Stereoselective pharmacokinetics of RS-8359, a selective and reversible inhibitor of A-type monoamine oxidase, in rats, mice, dogs, and monkeys.

Abstract

RS-8359, (+/-)-4-(4-cyanoanilino)-5,6-dihydro-7-hydroxy-7H-cyclopenta[d]-py rimidine, inhibits, selectively and reversely, A-type monoamine oxidase (MAO-A). In order to clarify the stereoselective metabolism of this drug, plasma concentrations of the [R] and [S]-enantiomers of RS-8359 were determined by chiral column HPLC after oral administration of each enantiomer to rats, mice, dogs, and monkeys. After administration of the [R]-enantiomer, high levels were retained in all animal species studied. On the other hand, when the [S]-enantiomer was administered, plasma concentrations decreased rapidly in rats and mice, and extremely rapidly in dogs, while in monkeys, only a trace amount was detected immediately after dosing. Thus, it was found, as a common phenomenon in rats, mice, dogs, and monkeys, that plasma concentrations of the [S]-enantiomer were markedly lower than those of the [R]-enantiomer. Secondly, the [R]-enantiomer was observed in plasma after administration of the [S]-enantiomer, and the [S] to [R] chiral inversion rate was estimated from AUC([R] after [S])/AUC([R] after [R]). The percentage was 45.8% in rats, 3.8% in mice, 0.8% in dogs, and 4.2% in monkeys.
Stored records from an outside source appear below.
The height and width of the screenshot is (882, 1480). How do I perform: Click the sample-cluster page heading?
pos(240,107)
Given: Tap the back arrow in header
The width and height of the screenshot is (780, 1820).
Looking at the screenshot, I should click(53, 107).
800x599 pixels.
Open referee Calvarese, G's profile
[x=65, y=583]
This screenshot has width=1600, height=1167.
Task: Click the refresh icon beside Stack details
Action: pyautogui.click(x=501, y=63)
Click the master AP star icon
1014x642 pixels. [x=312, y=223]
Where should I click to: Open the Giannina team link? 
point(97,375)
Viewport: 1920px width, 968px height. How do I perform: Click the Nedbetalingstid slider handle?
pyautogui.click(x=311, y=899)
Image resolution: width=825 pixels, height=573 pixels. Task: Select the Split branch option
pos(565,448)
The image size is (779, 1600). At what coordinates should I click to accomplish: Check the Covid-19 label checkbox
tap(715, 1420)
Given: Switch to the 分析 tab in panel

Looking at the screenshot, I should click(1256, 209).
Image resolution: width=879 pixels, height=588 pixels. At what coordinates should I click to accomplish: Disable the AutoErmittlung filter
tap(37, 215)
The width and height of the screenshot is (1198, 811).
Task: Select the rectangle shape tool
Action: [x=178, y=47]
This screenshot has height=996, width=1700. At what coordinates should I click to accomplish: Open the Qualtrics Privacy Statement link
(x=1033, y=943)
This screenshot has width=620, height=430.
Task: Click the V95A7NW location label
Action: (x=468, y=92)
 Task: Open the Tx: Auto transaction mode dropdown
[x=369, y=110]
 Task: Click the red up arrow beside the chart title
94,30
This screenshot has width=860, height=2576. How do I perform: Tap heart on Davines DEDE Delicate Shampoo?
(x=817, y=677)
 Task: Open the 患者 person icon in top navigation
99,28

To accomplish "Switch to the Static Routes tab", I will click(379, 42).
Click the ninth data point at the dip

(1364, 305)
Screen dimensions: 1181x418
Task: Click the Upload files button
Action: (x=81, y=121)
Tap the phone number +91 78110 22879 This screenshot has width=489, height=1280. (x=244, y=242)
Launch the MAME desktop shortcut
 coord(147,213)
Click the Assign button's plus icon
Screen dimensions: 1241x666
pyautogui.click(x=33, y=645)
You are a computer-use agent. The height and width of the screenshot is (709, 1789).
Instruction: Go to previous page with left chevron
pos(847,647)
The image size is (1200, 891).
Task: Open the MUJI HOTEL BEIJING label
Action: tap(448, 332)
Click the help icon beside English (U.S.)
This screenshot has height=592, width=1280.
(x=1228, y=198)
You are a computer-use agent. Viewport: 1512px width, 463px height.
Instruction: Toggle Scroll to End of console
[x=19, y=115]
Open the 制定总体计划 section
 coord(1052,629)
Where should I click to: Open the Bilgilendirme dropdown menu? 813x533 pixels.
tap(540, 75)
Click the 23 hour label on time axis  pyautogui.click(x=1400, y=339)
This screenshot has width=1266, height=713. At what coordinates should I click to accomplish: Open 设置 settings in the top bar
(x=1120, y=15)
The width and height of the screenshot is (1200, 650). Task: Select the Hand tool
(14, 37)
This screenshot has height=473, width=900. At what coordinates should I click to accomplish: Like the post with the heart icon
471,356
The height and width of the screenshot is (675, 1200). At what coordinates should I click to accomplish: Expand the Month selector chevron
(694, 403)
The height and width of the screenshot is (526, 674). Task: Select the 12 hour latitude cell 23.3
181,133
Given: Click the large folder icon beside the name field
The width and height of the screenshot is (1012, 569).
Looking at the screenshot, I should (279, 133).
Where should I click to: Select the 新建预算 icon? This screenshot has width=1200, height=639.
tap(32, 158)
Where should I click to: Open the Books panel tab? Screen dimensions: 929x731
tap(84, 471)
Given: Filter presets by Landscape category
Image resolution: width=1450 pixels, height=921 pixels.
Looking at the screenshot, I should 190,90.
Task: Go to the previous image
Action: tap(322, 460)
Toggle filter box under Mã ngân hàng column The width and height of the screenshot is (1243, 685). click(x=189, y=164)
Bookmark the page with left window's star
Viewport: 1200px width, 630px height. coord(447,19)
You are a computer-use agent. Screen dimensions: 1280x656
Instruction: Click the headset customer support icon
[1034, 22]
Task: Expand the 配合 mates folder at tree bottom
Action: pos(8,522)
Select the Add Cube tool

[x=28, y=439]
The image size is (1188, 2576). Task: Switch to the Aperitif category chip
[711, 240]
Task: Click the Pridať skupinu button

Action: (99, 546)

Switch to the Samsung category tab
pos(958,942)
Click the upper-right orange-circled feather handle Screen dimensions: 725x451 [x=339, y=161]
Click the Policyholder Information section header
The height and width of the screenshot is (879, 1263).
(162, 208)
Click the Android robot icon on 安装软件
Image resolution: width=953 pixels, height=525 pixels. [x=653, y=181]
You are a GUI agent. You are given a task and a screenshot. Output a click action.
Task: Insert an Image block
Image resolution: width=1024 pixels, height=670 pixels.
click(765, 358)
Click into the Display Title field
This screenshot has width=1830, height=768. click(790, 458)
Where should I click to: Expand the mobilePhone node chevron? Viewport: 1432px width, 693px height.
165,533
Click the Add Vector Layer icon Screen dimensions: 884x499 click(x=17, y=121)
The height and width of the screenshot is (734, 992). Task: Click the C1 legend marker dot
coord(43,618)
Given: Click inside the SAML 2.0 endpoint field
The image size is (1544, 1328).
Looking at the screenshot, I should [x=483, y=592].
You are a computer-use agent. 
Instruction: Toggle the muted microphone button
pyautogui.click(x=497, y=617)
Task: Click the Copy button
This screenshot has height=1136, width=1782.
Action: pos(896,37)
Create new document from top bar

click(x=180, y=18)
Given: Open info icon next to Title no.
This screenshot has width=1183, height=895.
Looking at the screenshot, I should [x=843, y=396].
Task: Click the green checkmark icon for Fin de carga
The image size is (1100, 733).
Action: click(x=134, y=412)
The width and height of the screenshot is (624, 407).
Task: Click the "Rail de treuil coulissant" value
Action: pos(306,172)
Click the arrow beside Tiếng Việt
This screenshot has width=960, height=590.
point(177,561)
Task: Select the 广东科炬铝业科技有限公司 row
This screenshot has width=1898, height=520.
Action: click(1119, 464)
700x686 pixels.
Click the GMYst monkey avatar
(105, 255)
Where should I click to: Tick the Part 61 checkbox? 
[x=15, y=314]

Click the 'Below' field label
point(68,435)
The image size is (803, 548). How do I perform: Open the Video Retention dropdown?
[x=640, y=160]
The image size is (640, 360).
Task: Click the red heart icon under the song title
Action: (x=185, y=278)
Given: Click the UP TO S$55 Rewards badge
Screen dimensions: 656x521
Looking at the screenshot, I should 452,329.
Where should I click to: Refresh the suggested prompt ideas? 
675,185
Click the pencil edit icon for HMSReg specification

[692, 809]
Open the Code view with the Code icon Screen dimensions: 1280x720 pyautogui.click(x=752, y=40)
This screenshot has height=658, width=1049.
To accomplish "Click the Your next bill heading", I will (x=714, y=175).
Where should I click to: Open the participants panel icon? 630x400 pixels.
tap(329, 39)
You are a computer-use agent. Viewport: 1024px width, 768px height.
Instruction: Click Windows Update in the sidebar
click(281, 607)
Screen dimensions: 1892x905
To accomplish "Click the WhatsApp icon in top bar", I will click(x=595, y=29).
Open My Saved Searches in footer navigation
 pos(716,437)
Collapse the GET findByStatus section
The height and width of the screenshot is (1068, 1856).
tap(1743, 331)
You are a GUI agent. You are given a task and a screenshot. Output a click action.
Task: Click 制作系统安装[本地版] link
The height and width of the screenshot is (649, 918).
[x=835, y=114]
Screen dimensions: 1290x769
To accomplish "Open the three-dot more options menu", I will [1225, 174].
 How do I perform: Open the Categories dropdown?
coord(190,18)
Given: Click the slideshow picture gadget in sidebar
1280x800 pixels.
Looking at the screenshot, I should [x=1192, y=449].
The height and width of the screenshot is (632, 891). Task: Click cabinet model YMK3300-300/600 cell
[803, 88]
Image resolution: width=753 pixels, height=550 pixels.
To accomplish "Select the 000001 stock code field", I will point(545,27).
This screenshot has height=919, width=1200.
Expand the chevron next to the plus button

Further, the [S]-enantiomer was detected in plasma of SD rats dosed with the [R]-enantiomer, suggesting [R] to [S] chiral inversion in rats. These results show marked species differences in the chiral inversion of the cyclopentanol group of RS-8359. A mechanism of chiral inversion is discussed based on experiments using isolated rat hepatocytes.